### WORK REQUEST
The lines to find are those in the entries that hold the word "computer"; copy every one of them.

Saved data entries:
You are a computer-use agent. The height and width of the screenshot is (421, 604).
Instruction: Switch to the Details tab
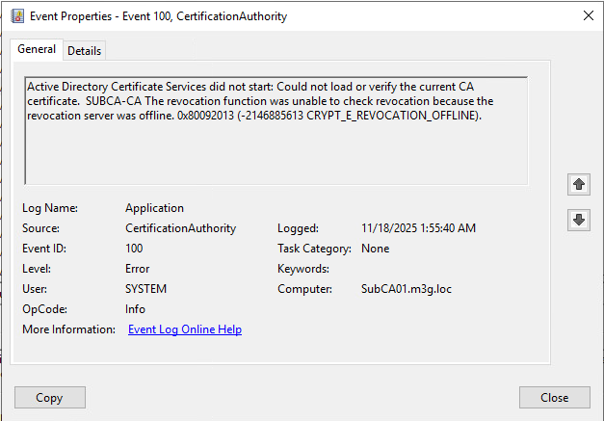(85, 50)
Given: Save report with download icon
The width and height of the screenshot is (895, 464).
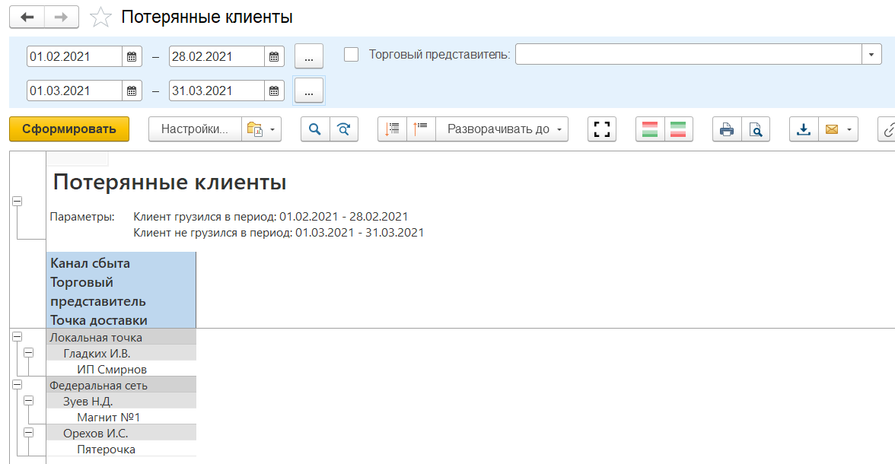Looking at the screenshot, I should click(x=804, y=129).
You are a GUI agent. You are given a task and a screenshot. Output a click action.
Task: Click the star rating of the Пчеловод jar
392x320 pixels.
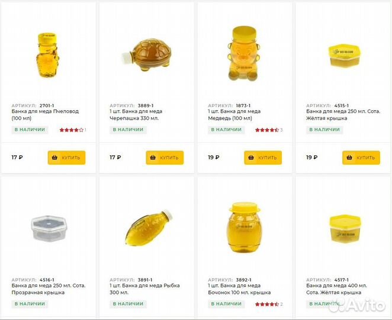[71, 130]
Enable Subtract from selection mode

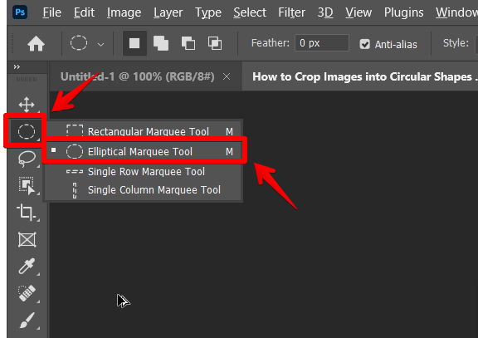click(x=188, y=43)
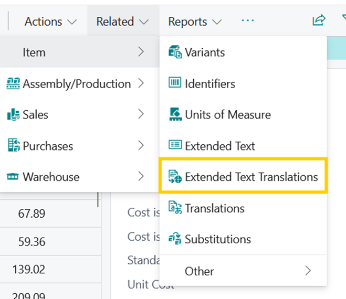This screenshot has width=346, height=299.
Task: Click the Assembly/Production icon
Action: click(13, 83)
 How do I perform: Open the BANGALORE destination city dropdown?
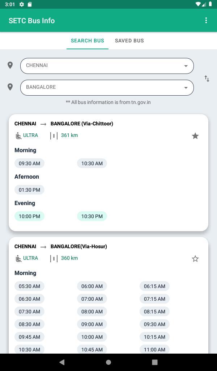(107, 87)
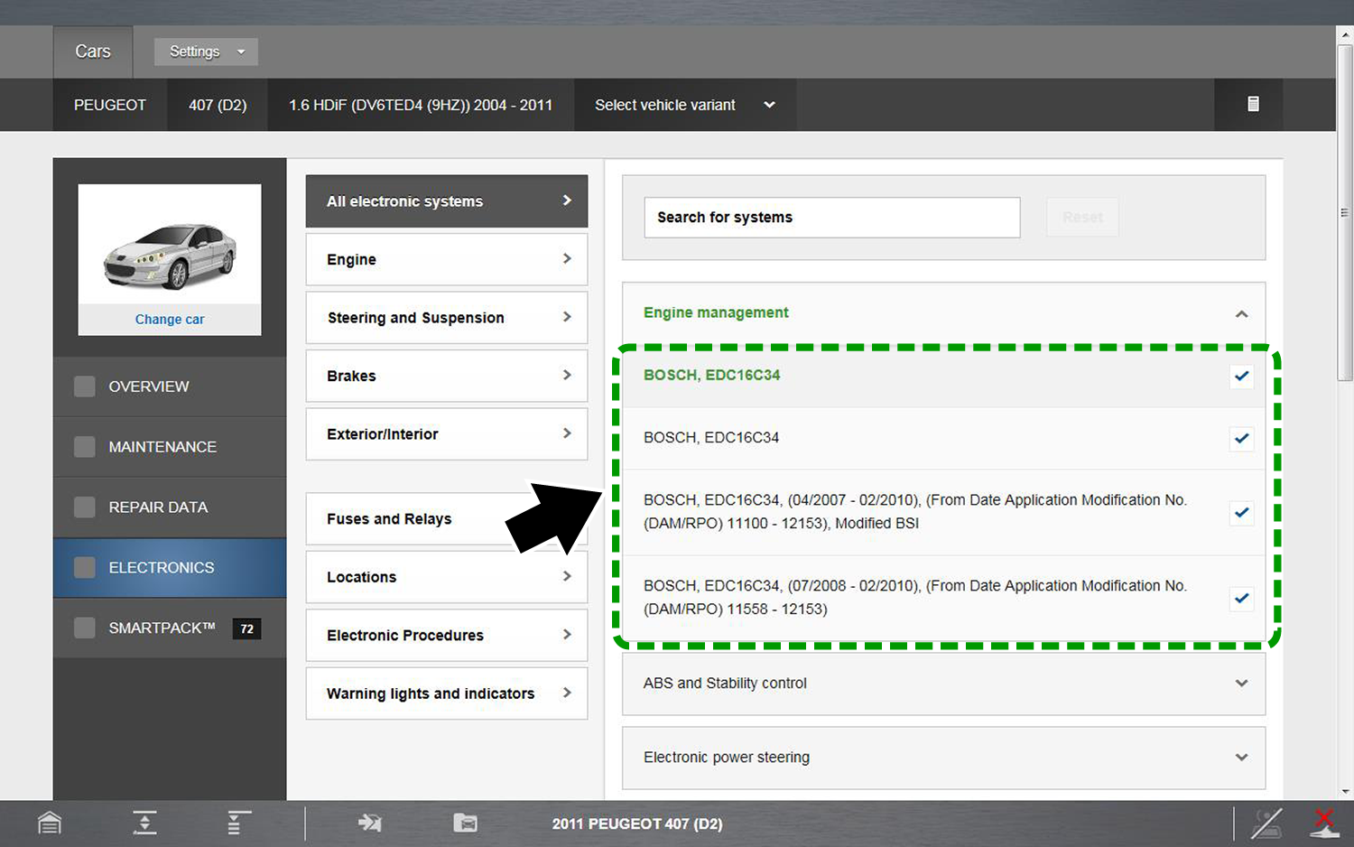The height and width of the screenshot is (847, 1354).
Task: Open the Select vehicle variant dropdown
Action: coord(684,105)
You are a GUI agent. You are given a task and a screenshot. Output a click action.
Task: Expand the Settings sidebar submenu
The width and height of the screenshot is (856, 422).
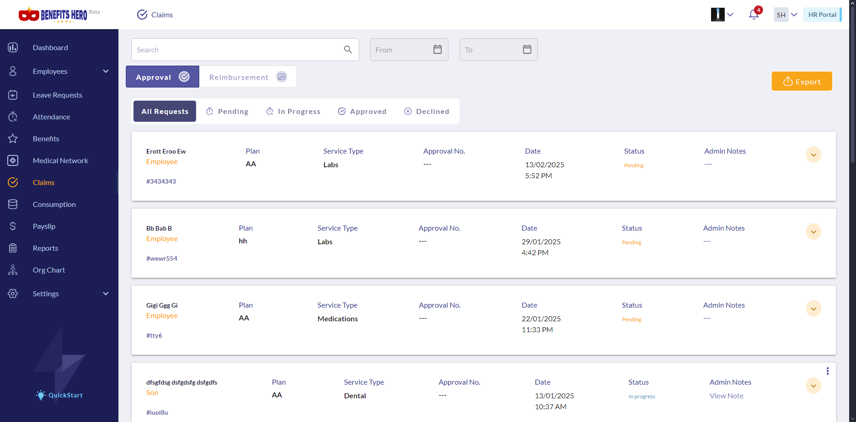pos(106,293)
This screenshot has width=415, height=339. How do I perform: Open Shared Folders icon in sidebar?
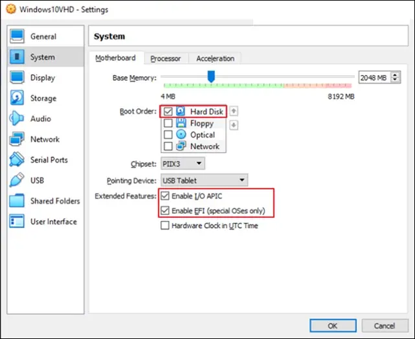(17, 201)
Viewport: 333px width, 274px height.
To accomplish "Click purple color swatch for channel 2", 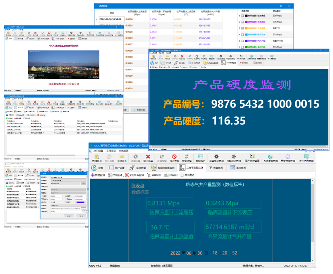I will pyautogui.click(x=246, y=22).
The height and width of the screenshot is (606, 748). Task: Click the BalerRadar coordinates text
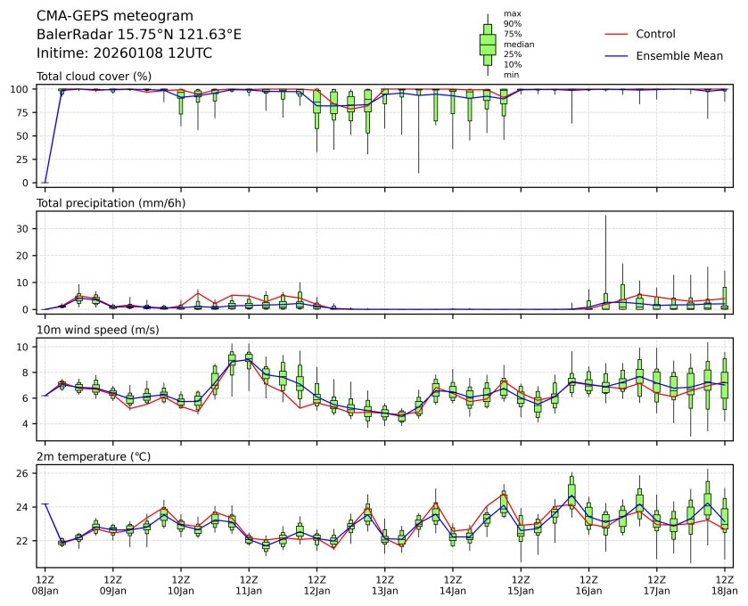pos(139,34)
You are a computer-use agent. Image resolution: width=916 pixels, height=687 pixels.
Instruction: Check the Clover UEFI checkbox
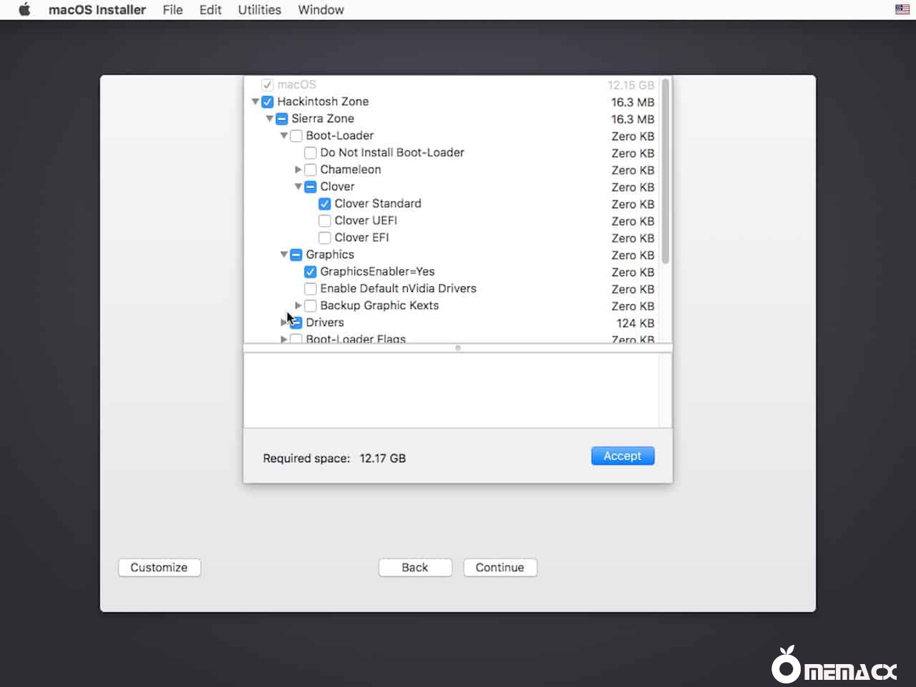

### OUTPUT FOR THIS TASK
You are a computer-use agent. The height and width of the screenshot is (421, 604).
You are a computer-use agent. Image resolution: width=916 pixels, height=687 pixels.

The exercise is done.